*** Opening of Provided records ***

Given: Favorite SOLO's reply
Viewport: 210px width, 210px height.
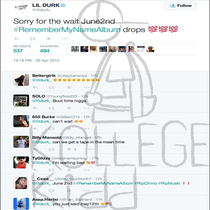Looking at the screenshot, I should click(x=69, y=108).
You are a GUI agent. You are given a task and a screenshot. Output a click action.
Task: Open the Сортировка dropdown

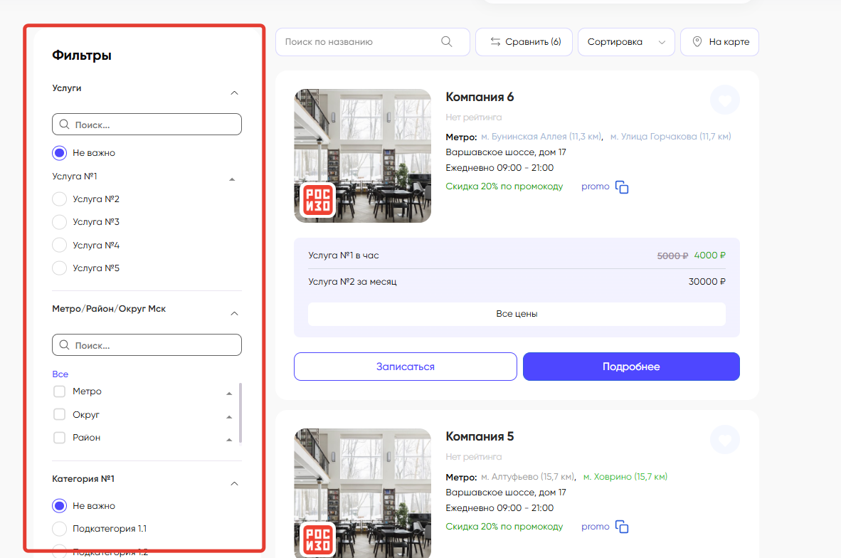tap(626, 42)
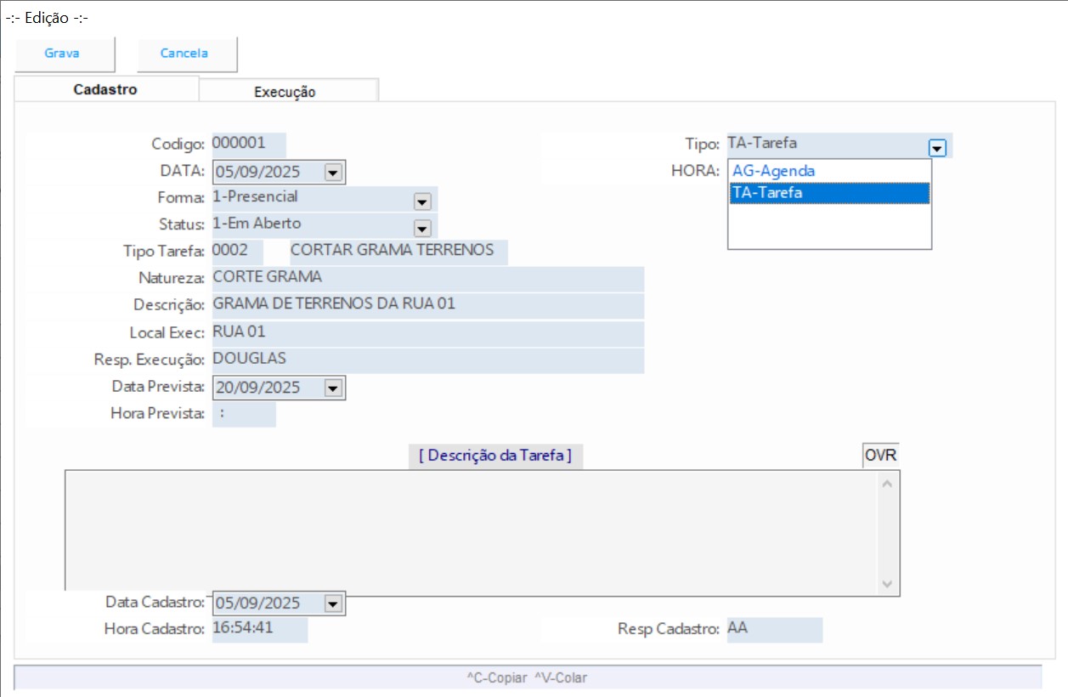Select the Cadastro tab

(105, 89)
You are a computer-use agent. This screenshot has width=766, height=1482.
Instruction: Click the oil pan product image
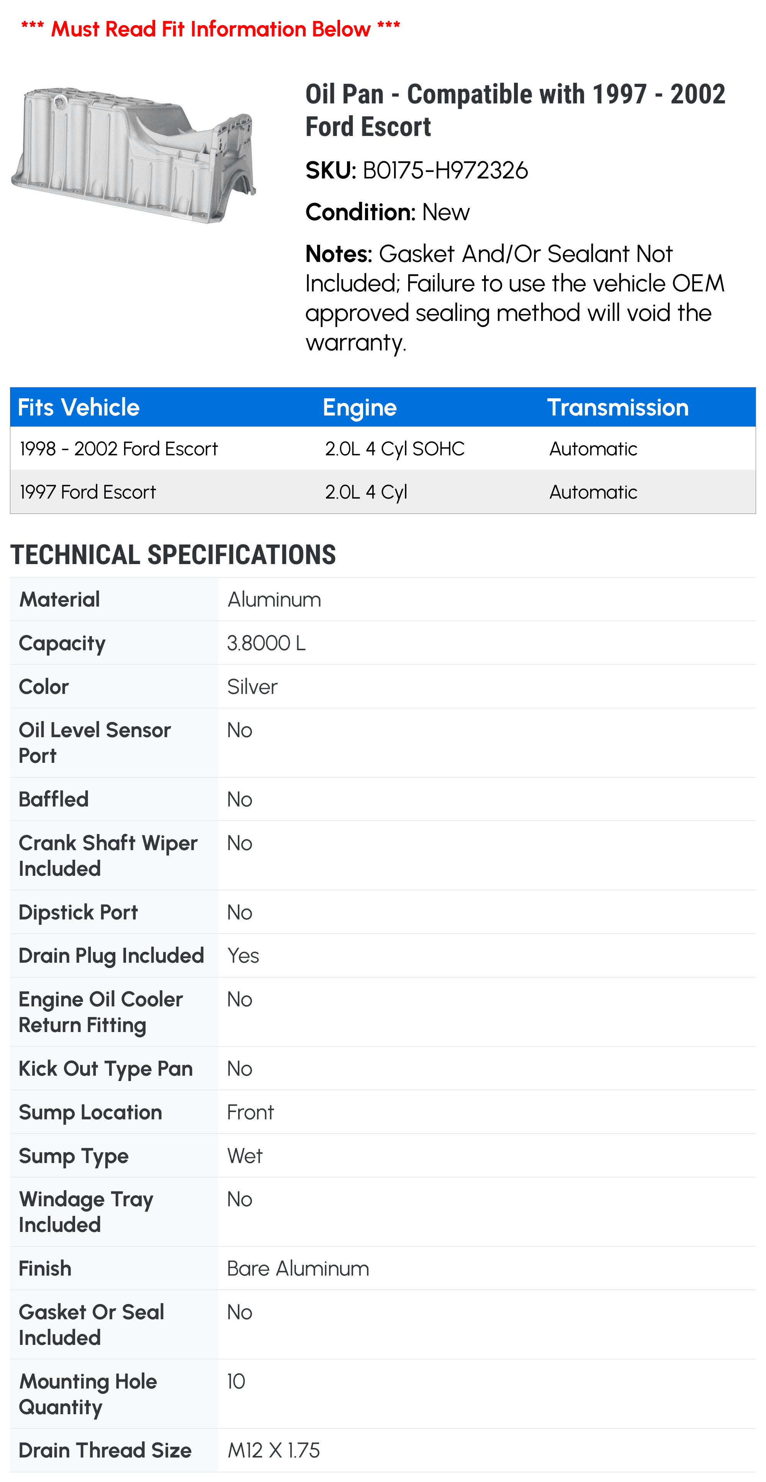(134, 155)
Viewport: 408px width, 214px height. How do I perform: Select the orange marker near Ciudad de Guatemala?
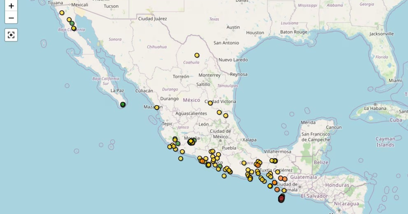pos(277,190)
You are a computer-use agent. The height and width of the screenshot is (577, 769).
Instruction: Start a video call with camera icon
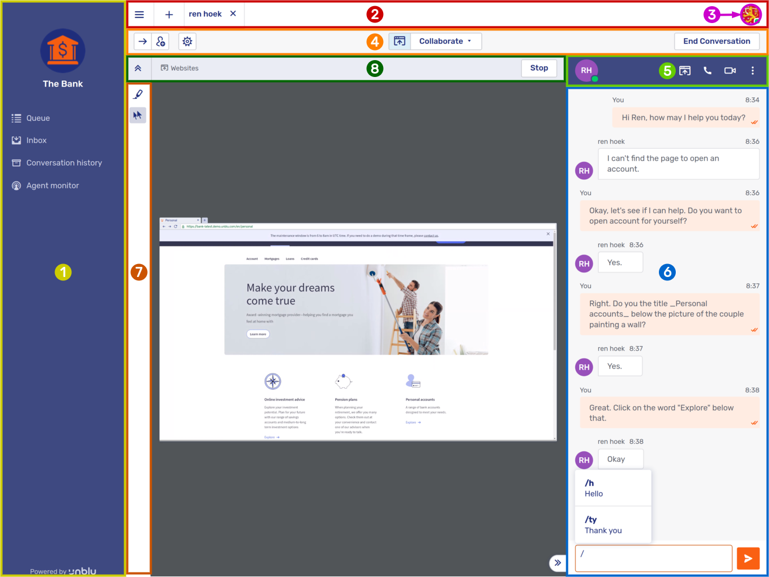coord(730,71)
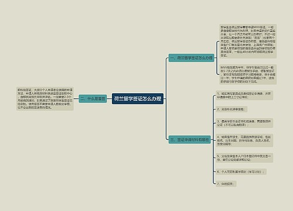Click the left-side note about 首签
The width and height of the screenshot is (293, 211).
coord(45,98)
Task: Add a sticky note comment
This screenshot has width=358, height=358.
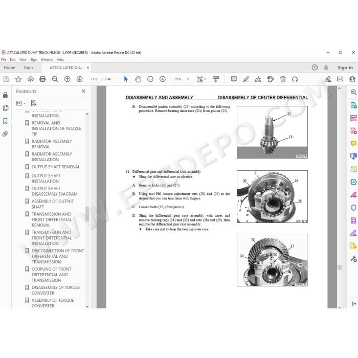Action: [x=234, y=79]
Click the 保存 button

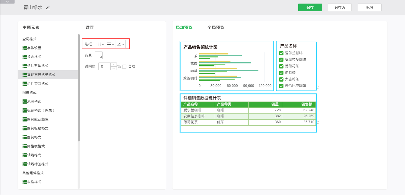(310, 7)
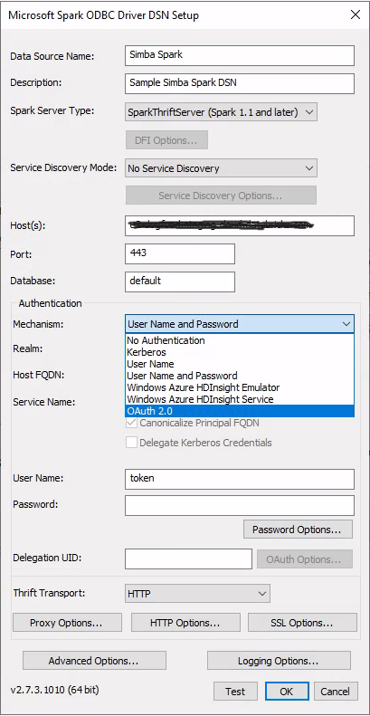The height and width of the screenshot is (716, 370).
Task: Pick No Authentication in dropdown list
Action: click(x=239, y=340)
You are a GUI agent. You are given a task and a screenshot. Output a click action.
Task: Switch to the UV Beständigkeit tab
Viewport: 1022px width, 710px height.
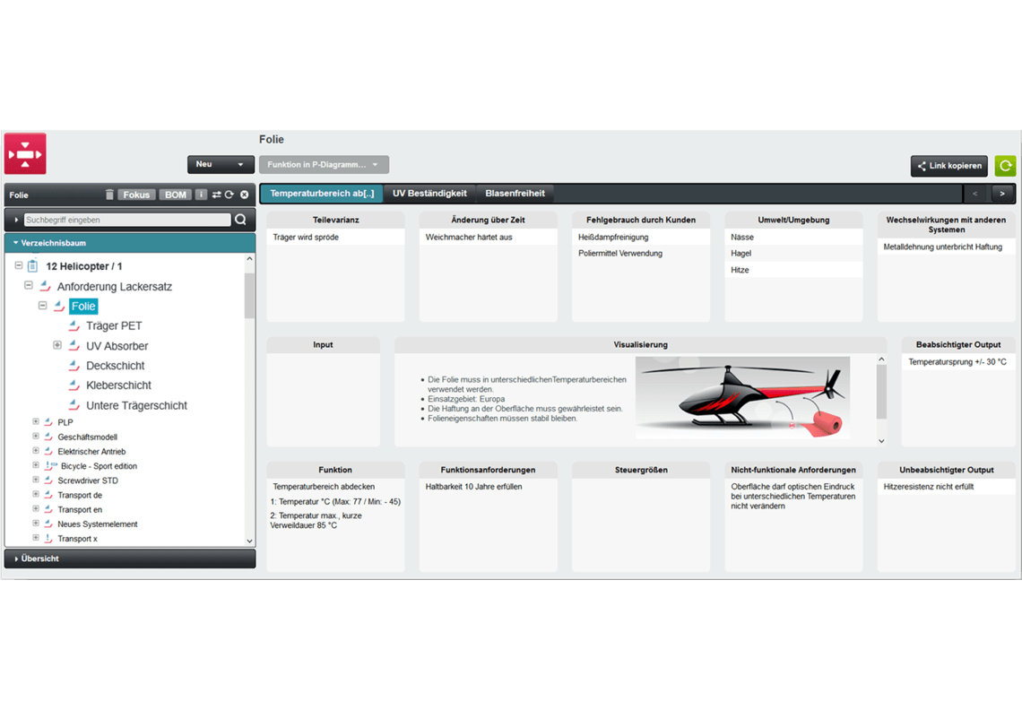431,193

*** Close of Provided records ***

All lines after and including the one with "You are a computer-use agent. This", through the end of the entries above, should be output exactly and by themselves. The pictures are to be left out.

| Solution to this task |
You are a computer-use agent. This screenshot has width=766, height=1482.
Instruction: Click the oil pan product image
(134, 155)
Viewport: 408px width, 214px height. How do I perform: Select the orange marker near Ciudad de Guatemala?
pos(277,190)
You are a computer-use agent. The height and width of the screenshot is (577, 769).
Instruction: Start a video call with camera icon
coord(730,71)
Click the left-side note about 首签
The width and height of the screenshot is (293, 211).
coord(45,98)
Task: Add a sticky note comment
This screenshot has width=358, height=358.
Action: [x=234, y=79]
Click the 保存 button

(310, 7)
The height and width of the screenshot is (716, 370).
Task: Pick No Authentication in dropdown list
Action: click(x=239, y=340)
You are a GUI agent. You are given a task and a screenshot. Output a click action.
Task: Switch to the UV Beständigkeit tab
Viewport: 1022px width, 710px height.
431,193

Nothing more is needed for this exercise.